Namely, containing the alkylnaphthalene (A1), the lubricating oil
composition can suppress the amount of evaporation even in
long-term use in high-temperature environments.
[0038] However, the alkylnaphthalene (A1) may lower fluidity and
may solidify in long-term use in high-temperature environments,
which may often cause poor lubrication in slide members.
[0039] In order to provide a lubricating oil composition that can
suppress the reduction in fluidity of the alkylnaphthalene (A1) and
can maintain excellent fluidity even in long-term use in
high-temperature environments, the ester compound (A2) is used
concurrently in the present invention.
[0040] Namely, using an alkylnaphthalene (A1) and an ester compound
(A2) as combined, the present invention provides a lubricating oil
composition that takes advantage of both the two.

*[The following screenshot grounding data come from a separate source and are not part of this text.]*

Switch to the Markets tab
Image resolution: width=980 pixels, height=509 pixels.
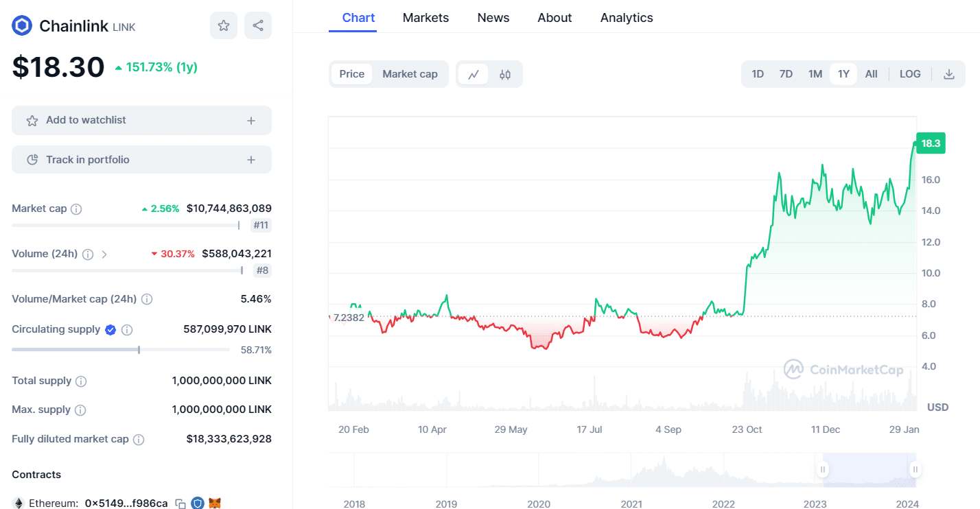tap(425, 17)
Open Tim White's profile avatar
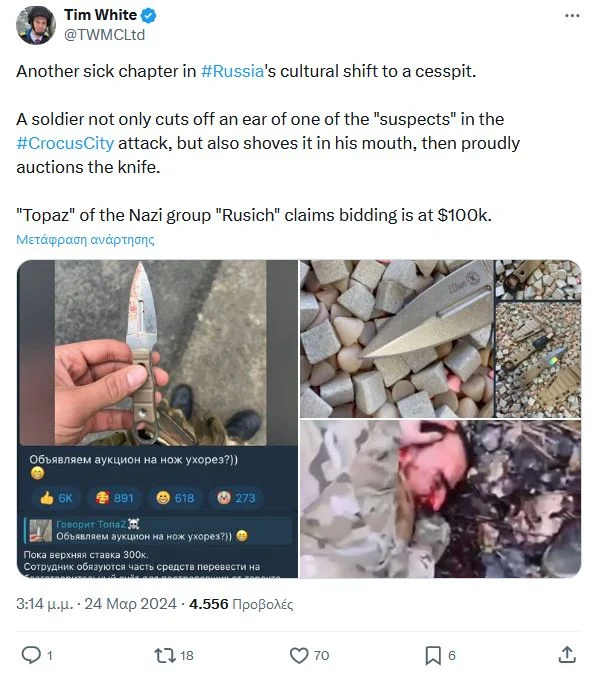 click(36, 25)
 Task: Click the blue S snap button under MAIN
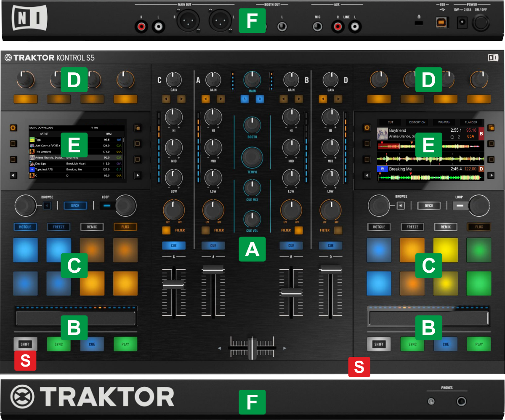pos(244,99)
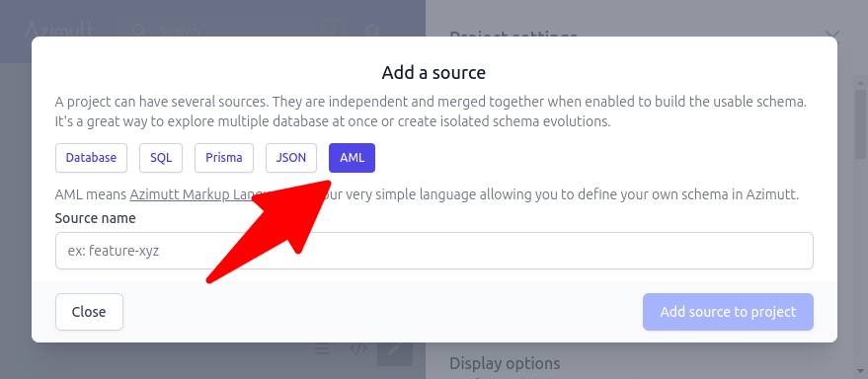Select the highlighted AML source type
The image size is (868, 379).
pos(353,158)
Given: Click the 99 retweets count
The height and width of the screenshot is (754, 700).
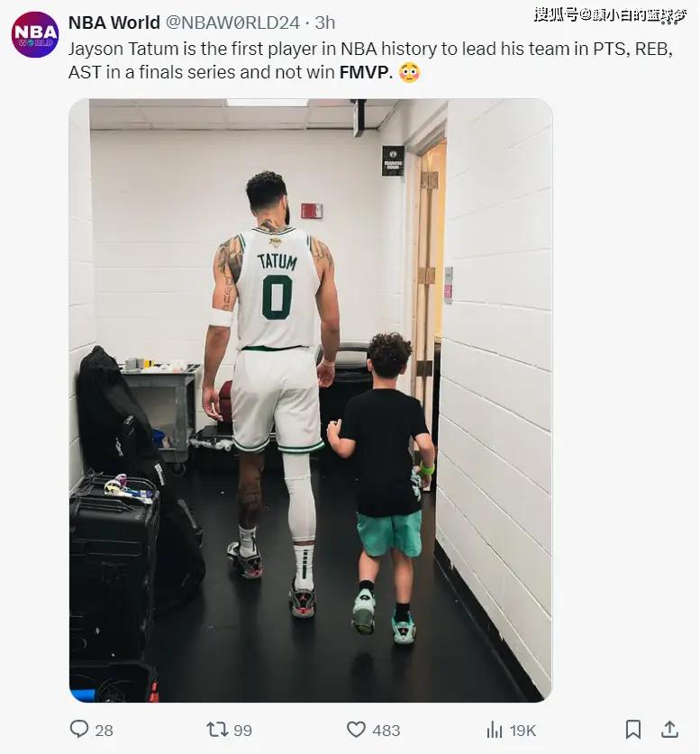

[0041] Further, in the lubricating oil composition of the present
invention, the content ratio of the component (A1) to the component
(A2) [(A1)/(A2)] is controlled to be 15/85 to 85/15 as a ratio by
mass.
[0042] A lubricating oil composition in which the content ratio
[(A1)/(A2)] is less than 15/85 has a large evaporation loss and an
increased amount of evaporation in high-temperature environments,
and therefore has a problem of lubricity reduction.
[0043] Regarding a lubricating oil composition in which the content
ratio [(A1)/(A2)] is more than 85/15, the fluidity thereof lowers
in long-term use in high-temperature environments, therefore
readily causing adherence of residue.
[0044] From the above-mentioned viewpoints, in the lubricating oil
composition of one embodiment of the present invention, the content
ratio of the component (A1) to the component (A2) [(A1)/(A2)] is,
as a ratio by mass, preferably 20/80 to 80/20, more preferably
25/75 to 75/25, even more preferably 30/70 to 70/30.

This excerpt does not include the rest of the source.